_DESCRIPTION OF THE TASK_. Your response must be the entire set of entries, reproduced word for word.
[Opening DATA RECORDS section]
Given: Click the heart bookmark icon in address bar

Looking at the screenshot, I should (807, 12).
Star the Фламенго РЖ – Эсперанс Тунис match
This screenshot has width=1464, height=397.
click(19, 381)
[Closing DATA RECORDS section]
_EXERCISE SOLUTION_.
Given: Click the heart bookmark icon in address bar

Looking at the screenshot, I should (807, 12).
Star the Фламенго РЖ – Эсперанс Тунис match
This screenshot has width=1464, height=397.
click(19, 381)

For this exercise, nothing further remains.